16 Aralıkta Japonya Başbakanı Noda, Fukuşima’daki nükleer tehlike krizinin sona ermek üzere olduğunu açıkladı. Hükümet, nükleer santrallerin etrafındaki boşaltılan alanların artık güvenli olduğunu da iddia ediyor. Ancak tüm önlemler eksiksiz alındığında bile bölgenin temizlenmesi ve tehlikeden arındırılması için en az 40 yıl geçmesine ihtiyaç var. Ancak o zaman nükleer tehlikenin geçtiği söylenebilir. Ama Başbakan, kendi halkına yalan söylemekte bir sakınca görmüyor.
Hükümet ve enerji patronları “tehlike geçti” diyerek, bölgeden tahliye edilen insanların geri dönmesini ve felaketten etkilenen insanlara ödenen tazminatı kesmek istiyorlar. Egemenlerin “nükleer kriz bitti” yalanıyla sorumluluktan kaçmaları, kadın, erkek, genç, yaşlı ve çocuk binlerce insanın ağır ağır ölmesine neden olacak.
Japonya’da yaşanan felaketlere karşı sendikalar grevler ve mitingler organize ediyor. 5 ve 6 Kasımda sokağa çıkan işçiler nükleer santrallerin tüm dünyada kapatılması talebini yükselttiler. 10 Aralıkta da Tokyo’da “Nükleer Santrallere Elveda” mitingine binlerce işçi katıldı. Fukuşima Öğretmenler Sendikası Başkanı Ruyiçi Takenaka “11 Marttan bu yana Japon halkının yaşamında ne değiştiğini merak ediyorum. Bizim için kökten bir değişiklik şart. Aksi takdirde çocuklarımızın bir geleceği olmayacak. Japonya’yı değiştirmek için birlik olalım!” dedi ve 11 Martta düzenlenecek mitinge kitlesel katılım için çağrı yaptı.
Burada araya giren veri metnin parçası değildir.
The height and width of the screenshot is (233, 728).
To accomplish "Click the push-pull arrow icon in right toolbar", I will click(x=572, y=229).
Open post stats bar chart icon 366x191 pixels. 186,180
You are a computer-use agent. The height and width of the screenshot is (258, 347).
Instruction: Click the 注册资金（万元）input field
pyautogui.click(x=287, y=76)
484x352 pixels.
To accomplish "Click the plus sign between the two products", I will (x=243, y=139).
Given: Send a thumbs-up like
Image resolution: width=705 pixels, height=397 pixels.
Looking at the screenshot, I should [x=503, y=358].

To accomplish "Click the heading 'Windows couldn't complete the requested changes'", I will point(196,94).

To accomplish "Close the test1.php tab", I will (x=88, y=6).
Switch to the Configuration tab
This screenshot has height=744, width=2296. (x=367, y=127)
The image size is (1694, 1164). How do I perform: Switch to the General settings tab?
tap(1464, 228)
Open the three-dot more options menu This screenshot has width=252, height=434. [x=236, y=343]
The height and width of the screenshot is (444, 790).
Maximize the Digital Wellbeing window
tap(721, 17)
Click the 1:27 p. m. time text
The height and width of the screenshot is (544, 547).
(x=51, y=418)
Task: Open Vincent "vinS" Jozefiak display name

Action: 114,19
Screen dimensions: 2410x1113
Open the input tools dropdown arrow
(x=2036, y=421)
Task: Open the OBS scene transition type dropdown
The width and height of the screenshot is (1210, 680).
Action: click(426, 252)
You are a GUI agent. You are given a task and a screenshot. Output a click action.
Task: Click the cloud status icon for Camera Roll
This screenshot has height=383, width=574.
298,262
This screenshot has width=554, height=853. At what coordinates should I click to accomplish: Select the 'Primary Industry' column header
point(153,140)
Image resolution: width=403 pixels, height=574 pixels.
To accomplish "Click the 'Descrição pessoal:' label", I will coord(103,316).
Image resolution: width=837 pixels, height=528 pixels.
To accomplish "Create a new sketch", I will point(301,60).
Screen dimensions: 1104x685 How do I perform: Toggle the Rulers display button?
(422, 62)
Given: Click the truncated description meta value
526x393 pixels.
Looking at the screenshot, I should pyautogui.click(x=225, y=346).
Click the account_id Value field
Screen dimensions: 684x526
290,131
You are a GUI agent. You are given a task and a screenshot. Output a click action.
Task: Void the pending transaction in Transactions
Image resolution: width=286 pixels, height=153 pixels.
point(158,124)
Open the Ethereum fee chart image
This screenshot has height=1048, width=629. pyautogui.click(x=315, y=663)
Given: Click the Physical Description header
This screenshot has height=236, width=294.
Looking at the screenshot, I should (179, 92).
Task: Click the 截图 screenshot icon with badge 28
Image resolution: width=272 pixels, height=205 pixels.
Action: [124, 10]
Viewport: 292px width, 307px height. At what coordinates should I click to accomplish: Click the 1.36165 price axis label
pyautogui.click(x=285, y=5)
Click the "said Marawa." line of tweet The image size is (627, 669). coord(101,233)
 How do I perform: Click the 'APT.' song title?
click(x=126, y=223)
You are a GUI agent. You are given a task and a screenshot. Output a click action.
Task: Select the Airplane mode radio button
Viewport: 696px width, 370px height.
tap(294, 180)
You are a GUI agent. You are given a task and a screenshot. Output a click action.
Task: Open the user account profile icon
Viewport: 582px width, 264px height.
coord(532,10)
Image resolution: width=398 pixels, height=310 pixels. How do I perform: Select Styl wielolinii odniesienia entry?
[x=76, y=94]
Demiryolu İşçileri Sendikası (Doro-Mito), hükümetin ve Tokyo Elektrik Enerji Şirketi TEPCO’nun yalan ve aldatma kampanyasına karşı işçilerin örgütlü gücünü yükseltmek için militan bir mücadele veriyor. Doro-Mito Başkanı Şiniçi “küresel ekonomik kriz, işsizlik ve savaş döneminde yaşıyoruz. Hepsinin üstüne büyük 11 Mart depremiyle ve ardından gelen nükleer kazayla da mücadele ediyoruz Temel anlayışımızı net bir şekilde ifade etmek gerekir: Japonya sınıflı bir toplumdur; ve sermaye ve işçi sınıfı, ölüm-kalım mücadelesinin sert bir aşamasına girmiştir” dedi.
Hükümet, Japon patronların ve Japon İşverenler Federasyonu’nun isteklerini yerine getiriyor. Bunu yaparak radyasyondan etkilenmiş 100-200 kilometrekarelik alandaki insanların sorumluluğundan sıyrılmak ve maliyeti ne olursa olsun nükleer santralleri yeniden açmak istiyor. Japon demiryolu patronları da hükümete destek veriyor. Hükümet yanlısı sendikalarsa Japon halkının kafasını karıştırmak için ellerinden geleni yapıyorlar. Japon Sendikaları Konfederasyonu, hükümetin santralin etrafındaki 20-30 kilometrekarelik alan için alınmış “Acil Tahliye Bölgesidir” kararını kaldırmasını destekledi.
Demiryolu işçilerini radyasyon bulaşmış tren ve istasyonlarda çalışmaya zorlayan patronlara karşı mücadele eden Doro-Mito sendikası, sonunda Japon Demiryolları yönetimini önlem almaya mecbur etti. 30 kilometrekarelik alan içindeki istasyonlarda ve radyasyondan aşırı etkilenmiş trenlerde temizlik ve denetim işi durduruldu.
Japon patronları ve onların sözcüsü olan devlet, Japon işçi sınıfını ölüme sürüklüyor. Onların bu niyetlerine karşı, işçiler arasında sınıf mücadelesinin bayrağını yukarı taşıyan, mücadelenin ön saflarında yer alan ve onurlu bir direniş sergileyen Japon sınıf kardeşlerimiz de var. Onların bu onurlu direnişlerini selamlıyoruz.
Uluslararası işçi dayanışmasının gücüyle tüm nükleer santraller derhal kapatılsın!
Fukuşima çocuklarına yaşam hakkı tanınsın!